Friday, November 21, 2008

Connoisseurship: Wine, Cheese, Fish, but not Coffee and Beer

Just randomly noted recently that after many years, I have gotten to the point where I can actually start telling different wines apart. What they don't tell you when you start getting into wine is that really, without practice, most wine tastes pretty much the same. A random dinner table factoid I was told was that in a taste test, people couldn't tell the difference between red wine and room temperature white wine. After many years of diligent experimentation, with the help of the habit of earnestly trying to describe each wine, as encouraged by R-, I feel I'm starting to get there. Where, can replicate the tasting notes, a non-random amount of the time, can guess the grape, a statistically significant amount of the time, and can even have a guess as to what country the wine is from, or at least what continent. Of course, not really enough to justify the vast variety on the market, but getting there.

Thinking about it, I've come along way with Cheese and Fish too. Cheese, used to be cheese. It was either flat squares of processed American, or it was random unidentified cubes, or goat or blue. So now, starting to learn obvious ones, cheddar, and gouda, and monterray jack. Still lots to learn, but making progress.

Fish, even more so. Not too long ago, fish used to be either Salmon or not-Salmon. Now actually, I have a pretty good sense of most of the fish in the fish counter.
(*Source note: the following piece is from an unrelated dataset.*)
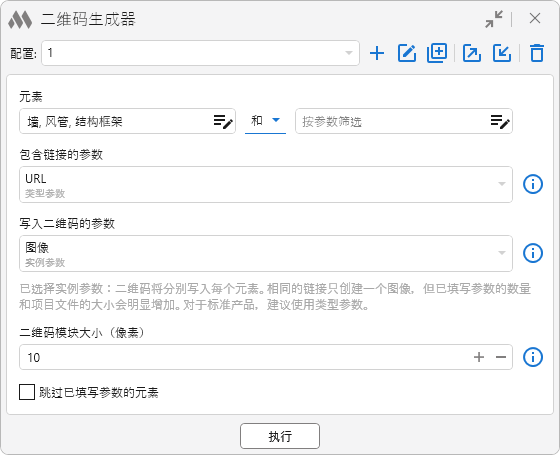The width and height of the screenshot is (560, 455).
Task: Collapse the window with shrink arrows icon
Action: (494, 19)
I guess it comes from enough experimentation and experience.

Though I must say that on at least two fronts, Beer and Coffee, I haven't made much progress at all. Working on both, but still by and large, they all taste the same to me.

(Addendum, steak is something else I've started to figure out, with fillet vs porterhouse vs rib-eye vs flank vs chuch vs short rib having meaning for me)

2 comments:

James Lin said...

They all taste awful to me.

Is being able to distinguish between the wines actually a good thing? If a cheap box of wine tastes as good as an expensive bottle to you, what's the upside (other than the snootiness factor)?

HoBs said...

Nothing wrong with the snootiness factor.

I dunno. I guess I like diversity.

And more information is better than less. So being able to distinguish more flavors means less-entropy (higher Fisher information). And that's a good thing.

Or more simply, is it better to see the world in black and white, or in color?

Why eat different kinds of food, when you can get all the nutrition you need from rice and beans?

(the tasting awful thing also goes away with diligence. it took a few years of peer pressure induced college drinking for alcohol to stop tasting awful for me.)